“Gold macro story more compelling than ever,” trumpets UBS research from 5 July. “We think gold has entered a new phase.”
Switzerland isn’t in the European Union and is a frequent holder of referendums. As such the Swiss are in a better position than most to bring some educated objectivity to the likely impact of a British exit. Not for the Swiss the anguished distortions of disenfranchised London elites, nor the blithely blind assurance of the Leave camp in the face of tumbling credit ratings tumble, and nor indeed the wild Trumpist readings that have come from the other side of the Atlantic.
“The Brits have taken their country back,” argued John Bolton, the former US ambassador to the UN on American television last week.
Well, maybe.
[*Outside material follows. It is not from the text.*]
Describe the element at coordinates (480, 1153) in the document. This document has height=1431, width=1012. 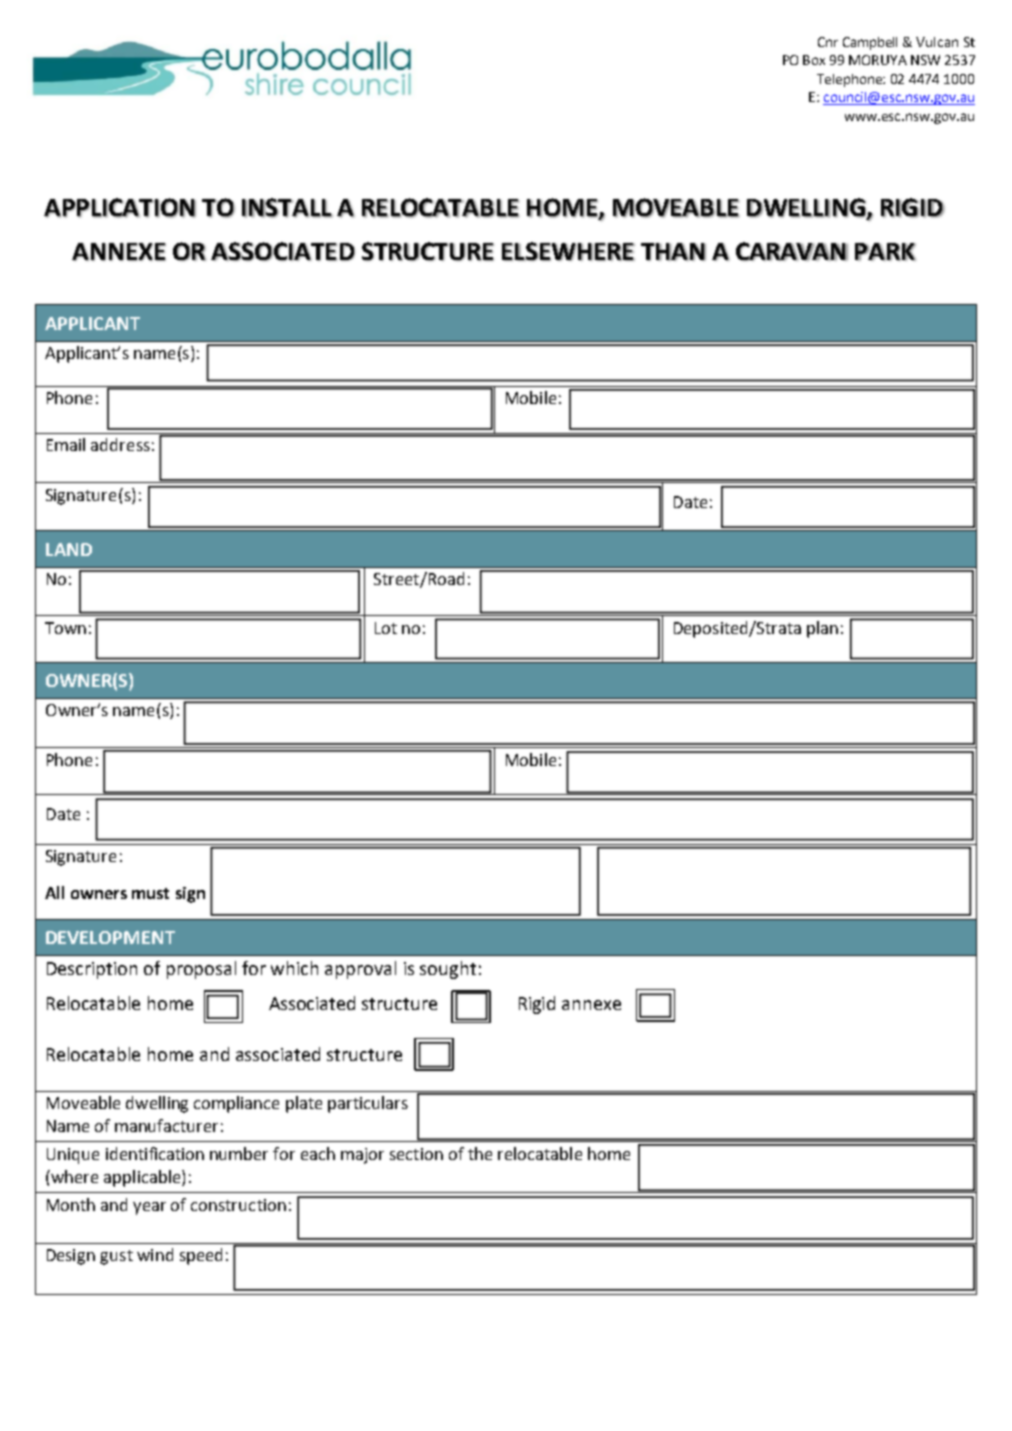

But it’s funny how such a statement actually fits more neatly into the US narrative than into the European.
There’s no such rhetoric from the Swiss side of the newly strengthening European fences - the Swiss are quietly comfortable outside of the European Union and on the whole - and in the most neutral way possible - happy to see another major player in the global financial system jointing their ranks.
Instead, the most interesting noises that have been issuing from Switzerland have been deadpan analyses in the manner of that from UBS above.
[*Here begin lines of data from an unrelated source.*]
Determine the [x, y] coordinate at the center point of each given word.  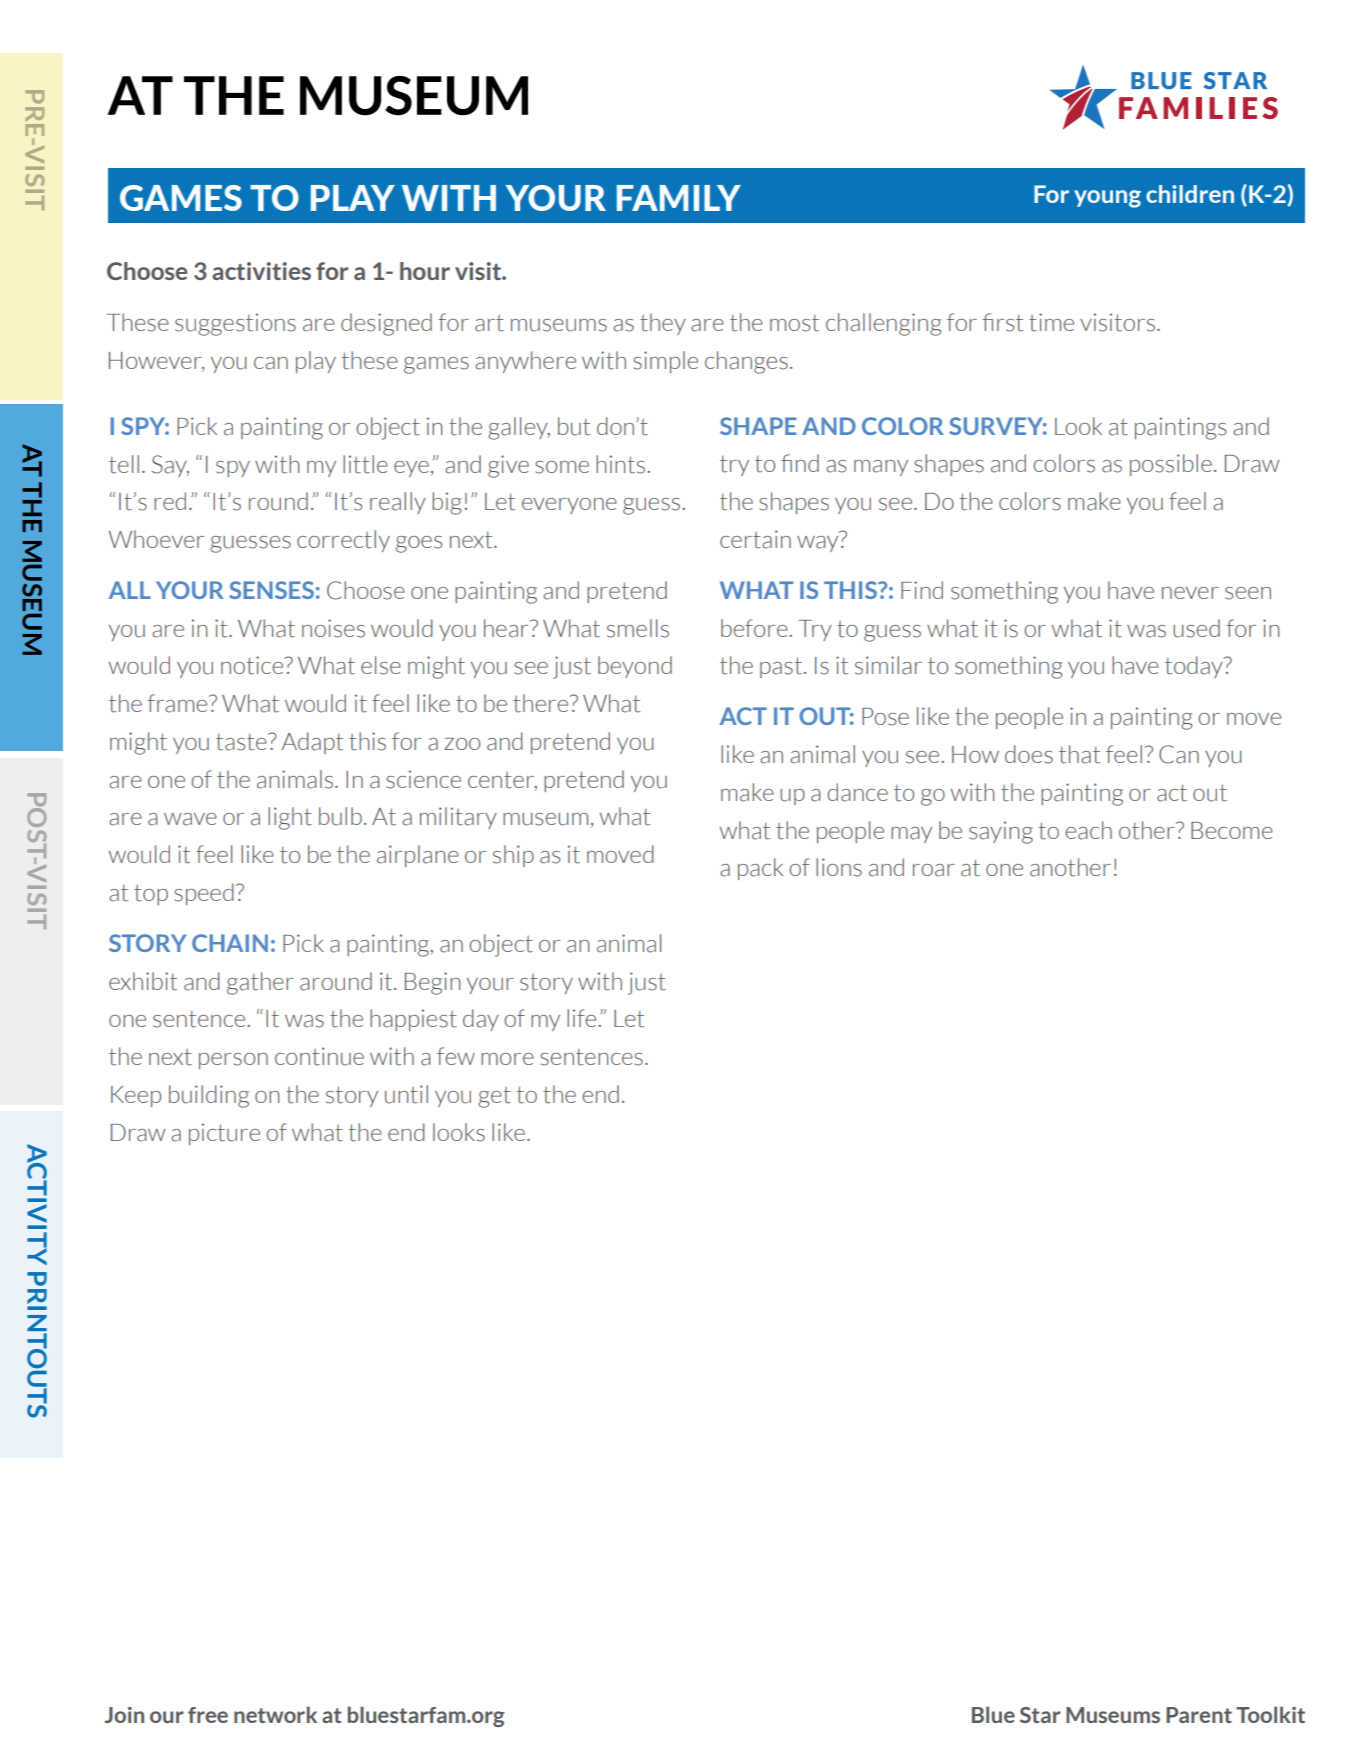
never [1190, 593]
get [494, 1097]
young [1107, 199]
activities [261, 271]
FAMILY [679, 198]
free [208, 1715]
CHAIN [230, 943]
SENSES [271, 590]
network [275, 1714]
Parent [1199, 1715]
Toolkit [1270, 1714]
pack [760, 869]
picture [224, 1134]
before [755, 628]
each [1088, 830]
“The UK’s vote to leave the EU further underpins gold’s macro narrative, reinforcing the themes of further dovish shifts in monetary policies, consequently lower yields, and heightened uncertainty,” adds UBS.
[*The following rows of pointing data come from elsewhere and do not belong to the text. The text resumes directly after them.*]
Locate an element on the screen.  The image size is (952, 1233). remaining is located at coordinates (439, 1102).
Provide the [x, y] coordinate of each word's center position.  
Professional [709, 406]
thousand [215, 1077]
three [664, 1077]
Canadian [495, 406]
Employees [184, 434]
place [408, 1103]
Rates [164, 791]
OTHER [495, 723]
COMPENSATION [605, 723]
“We continue to expect US real rates to fall from here and ultimately for equilibrium real rates to settle lower and have limited upside. These factors justify strategic gold allocations across different types of investors and we expect this trend to continue.”
Meanwhile, over at Credit Suisse they’re starting to move on from Brexit, at least in terms of assessing the outlook for the metals and mining sector.
Gold still gets the headline billing following the Brexit result, but Credit Suisse almost seems embarrassed as to how straightforward a call that is.
“In our view, gold is the easy-to-see winner in the near term given last week's Brexit vote which has clearly heightened political and economic uncertainty,” said Credit Suisse analysts in a note released on 6 July.
More interesting are the calls on iron ore, coal and zinc.
Iron ore is a market which is likely to remain depressed according to the Credit Suisse number crunchers, but which could be at least “relatively balanced” in 2016 and early 2017, allowing for some short-term easing of the pressure. Be that as it may, it’s noticeable that of a list of top picks in the mining sector produced by Credit Suisse, none has significant iron ore exposure, and the only one with any tangible and immediate connection to the iron and steel business is Coal India (NSE:COALINDIA).
In base metals, Credit Suisse backs old stalwarts Lundin (TSE:LUN) and Boliden (TSE:BLS) on the basis that there will likely be a “major supply crunch” in zinc.
On the whole though, gold remains the space to be in, according to the Swiss. Agnico Eagle (TSE:AEM), Eldorado Gold (TSE:EGO), Detour Gold (TSE:DGC), Acacia Mining (LON:ACA), Zijin Mining (HK:2899) all make it onto the Credit Suisse “Global Top Picks”.
But what of the reset of the London contingent, outside of Acacia, which Credit Suisse argues is due for double digit margin increases this year?
The answer is that Brexit has already locked in huge gains and sterling weakness adds a layer of uncertainty that’s not a current risk in any of the other major mining markets.
After all, spare a thought for those poor down-at-heel chaps at Goldman Sachs. Goldman rated Fresnillo (LON:FRES) a “sell” at 1,194p as recently as 15 June. The price is now well over 1,900p, blowing Goldman’s call well out of the water for the foreseeable future.
That’s a performance that’s been mirrored by Randgold in London, up by more than 30% in sterling terms to 9,730p at the last count.
But it’s not all about sterling. Closer to home, Goldman also called Gold Fields (JSE:GFI) a sell at R63.8, setting a R50 price target. Today’s price is R80.
Let’s hope the Swiss can do a little bit better than that.